一見、カリキュラム通りに100%こなすことが理想型だと考えられがちですが、本当にそうでしょうか?最初から最後までカリキュラムの計画通りやることにはいくつかの弊害も考えられます。
例えば、ソビエト連邦(現ロシア)では、農業や工業などの生産・物流・金融などが全て計画経済によりに行われていました。労働者は平等に仕事が割り振られ、賃金も得ていました。失業者も発生せず、生活に必要な物資も不足しない理想的な社会のように思われていました。
ところが、計画経済は、様々な矛盾も抱えていました。その最たるものが、効率の悪さです。働いても働かなくても給与は同じなため、労働へのモチベーションが沸きにくく、手を抜いても失業しなかったので生産性が低下し続けました。ソ連やその他の社会主義国家崩壊の一因になったことは、歴史が示すとおりです。
このことは、日本にとっても対岸の火事ではありません。例えば、財政悪化の原因とされる、自治体が年度末に余った予算を使い切る「使い切り予算」は一向になくなりません。
カリキュラムは土台
もし子ども達が、カリキュラム通りに寸分違わず泳ぐだけだったらどうなるでしょう? 泳ぐ量や質において、物足りない子とついて行けない子が現れます。それでも、決められた通りにやろうとすると、そのどちらにも不満足な授業になってしまいかねません。コーチが決めた通りにしか動かないので、泳ぎの上達に対するモチベーションも沸きにくくなります。
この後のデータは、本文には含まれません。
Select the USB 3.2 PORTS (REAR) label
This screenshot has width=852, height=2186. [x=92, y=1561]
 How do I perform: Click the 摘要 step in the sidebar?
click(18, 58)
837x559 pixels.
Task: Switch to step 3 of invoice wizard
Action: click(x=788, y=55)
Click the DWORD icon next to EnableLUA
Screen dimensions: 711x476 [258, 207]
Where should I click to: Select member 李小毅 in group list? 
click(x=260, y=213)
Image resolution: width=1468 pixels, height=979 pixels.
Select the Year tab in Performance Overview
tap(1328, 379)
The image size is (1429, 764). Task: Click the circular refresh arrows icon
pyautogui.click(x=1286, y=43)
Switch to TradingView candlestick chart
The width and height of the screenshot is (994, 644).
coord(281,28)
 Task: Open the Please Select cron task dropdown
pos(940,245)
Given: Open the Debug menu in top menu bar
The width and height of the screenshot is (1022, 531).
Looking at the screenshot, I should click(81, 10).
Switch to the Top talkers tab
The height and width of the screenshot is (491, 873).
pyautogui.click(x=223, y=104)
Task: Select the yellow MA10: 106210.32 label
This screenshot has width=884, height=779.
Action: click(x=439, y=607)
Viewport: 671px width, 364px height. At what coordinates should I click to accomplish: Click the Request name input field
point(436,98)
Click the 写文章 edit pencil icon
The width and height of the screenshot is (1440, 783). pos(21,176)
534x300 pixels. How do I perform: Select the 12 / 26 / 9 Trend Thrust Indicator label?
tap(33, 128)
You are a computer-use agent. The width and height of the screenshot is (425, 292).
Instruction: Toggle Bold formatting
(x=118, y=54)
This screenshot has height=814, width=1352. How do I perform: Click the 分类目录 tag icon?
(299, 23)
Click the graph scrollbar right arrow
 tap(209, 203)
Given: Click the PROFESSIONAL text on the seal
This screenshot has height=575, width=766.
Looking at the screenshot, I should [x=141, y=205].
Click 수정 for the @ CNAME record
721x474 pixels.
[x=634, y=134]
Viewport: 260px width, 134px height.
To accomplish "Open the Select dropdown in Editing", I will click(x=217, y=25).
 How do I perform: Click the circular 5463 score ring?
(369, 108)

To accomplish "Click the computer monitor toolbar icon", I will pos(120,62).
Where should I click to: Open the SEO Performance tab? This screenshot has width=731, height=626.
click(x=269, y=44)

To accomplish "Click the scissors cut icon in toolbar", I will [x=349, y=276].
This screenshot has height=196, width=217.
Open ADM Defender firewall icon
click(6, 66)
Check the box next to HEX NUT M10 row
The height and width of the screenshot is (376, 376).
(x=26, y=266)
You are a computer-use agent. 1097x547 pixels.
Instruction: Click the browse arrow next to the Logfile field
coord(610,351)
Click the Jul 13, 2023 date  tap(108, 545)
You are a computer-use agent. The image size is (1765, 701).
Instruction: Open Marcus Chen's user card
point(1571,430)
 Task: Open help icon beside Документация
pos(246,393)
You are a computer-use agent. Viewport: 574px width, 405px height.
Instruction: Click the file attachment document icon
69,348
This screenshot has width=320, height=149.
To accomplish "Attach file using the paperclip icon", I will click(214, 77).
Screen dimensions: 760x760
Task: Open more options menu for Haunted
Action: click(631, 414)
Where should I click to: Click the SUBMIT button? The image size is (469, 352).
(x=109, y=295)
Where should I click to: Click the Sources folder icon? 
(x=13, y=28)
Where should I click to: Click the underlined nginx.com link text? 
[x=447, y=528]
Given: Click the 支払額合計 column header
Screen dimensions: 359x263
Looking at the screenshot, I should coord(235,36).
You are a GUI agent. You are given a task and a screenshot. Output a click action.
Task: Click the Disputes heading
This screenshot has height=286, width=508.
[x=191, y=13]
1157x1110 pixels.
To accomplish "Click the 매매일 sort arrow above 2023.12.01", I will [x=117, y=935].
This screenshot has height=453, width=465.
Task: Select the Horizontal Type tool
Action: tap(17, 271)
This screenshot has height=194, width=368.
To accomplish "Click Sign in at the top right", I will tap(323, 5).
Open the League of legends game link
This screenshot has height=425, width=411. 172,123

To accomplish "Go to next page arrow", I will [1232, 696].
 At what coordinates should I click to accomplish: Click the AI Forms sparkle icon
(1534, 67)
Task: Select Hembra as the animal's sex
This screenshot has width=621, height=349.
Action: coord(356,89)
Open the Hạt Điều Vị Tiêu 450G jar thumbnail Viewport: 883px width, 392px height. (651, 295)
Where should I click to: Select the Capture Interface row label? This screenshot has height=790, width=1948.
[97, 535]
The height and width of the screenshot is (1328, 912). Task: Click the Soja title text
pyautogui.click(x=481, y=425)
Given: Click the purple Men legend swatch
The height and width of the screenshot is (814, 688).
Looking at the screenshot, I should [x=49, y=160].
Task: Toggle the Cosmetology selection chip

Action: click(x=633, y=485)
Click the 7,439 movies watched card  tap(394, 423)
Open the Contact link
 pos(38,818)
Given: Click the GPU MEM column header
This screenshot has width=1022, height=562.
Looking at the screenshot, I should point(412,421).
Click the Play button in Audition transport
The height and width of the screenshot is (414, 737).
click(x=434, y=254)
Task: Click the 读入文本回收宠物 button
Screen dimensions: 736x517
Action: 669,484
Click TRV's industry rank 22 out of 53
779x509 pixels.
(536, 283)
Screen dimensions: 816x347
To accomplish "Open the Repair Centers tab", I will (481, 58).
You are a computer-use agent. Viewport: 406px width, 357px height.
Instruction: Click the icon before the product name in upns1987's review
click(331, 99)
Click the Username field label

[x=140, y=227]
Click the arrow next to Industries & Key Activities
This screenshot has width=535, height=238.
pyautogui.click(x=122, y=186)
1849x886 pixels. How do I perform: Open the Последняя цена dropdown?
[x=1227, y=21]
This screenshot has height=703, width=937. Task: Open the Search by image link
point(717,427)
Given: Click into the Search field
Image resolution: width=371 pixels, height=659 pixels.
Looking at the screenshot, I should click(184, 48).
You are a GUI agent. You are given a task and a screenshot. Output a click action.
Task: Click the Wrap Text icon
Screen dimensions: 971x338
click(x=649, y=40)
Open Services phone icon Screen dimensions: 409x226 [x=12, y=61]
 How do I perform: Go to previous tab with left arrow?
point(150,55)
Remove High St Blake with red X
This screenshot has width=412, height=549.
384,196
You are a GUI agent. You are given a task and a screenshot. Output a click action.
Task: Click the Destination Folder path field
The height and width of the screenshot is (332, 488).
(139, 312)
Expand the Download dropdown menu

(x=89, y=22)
ではどうすればよいか、その答えは、カリキュラムの柔軟な運用にあります。わかりやすく言えば、カリキュラムを子どもと一緒になって作り上げることです。そこで重要なのが、コーチがカリキュラムを土台にし、子どもからうまく意見を吸い上げることです。
カリキュラムは暴力?
カリキュラムに書かれていることは、ある程度の「強制力」を伴います。場合によってはその強制は子ども達には「暴力」に映ることもあります。ここで言う「暴力」とは望まないことを強制されることです。子ども達がカリキュラムに一定の納得を示さない限り、嫌なことを無理矢理させられることにつながるのです。
これは、子ども達が社会に出て何度も直面することです。言われたことを鵜呑みにし、疑問を感じながらもただ従っていれば、なんとなく会社が出世させてくれる、そんな時代は終焉を告げています。
これからの時代を生き抜くには、子ども達に自分の頭で何が正しいのかを判断し行動する能力が必要です。そのために、提示されたカリキュラムを自分の頭で消化し、自分で授業を作り上げる賢さが必要だと思います。子ども達は、驚くほど豊かな発想を持っている反面、未熟な面もあります。そこで、まずはカリキュラム通りに従ってもらわなければならない部分も多々あります。だからこそ、カリキュラムに「ほぼ」従ってもらう必要があるわけです。
でも、授業をより面白くしたり、子どもの能力や個性に合った内容にするために、カリキュラムを変えることは、むしろ望ましいことです。そうするために、コーチもなるべく子どもの意見を取り上げますし、場合によってはそのための話し合いに長時間を費やすこともあります。その話し合いによって得られた納得や共感が、後の泳ぎに対するモチベーションアップにつながることもよくあるからです。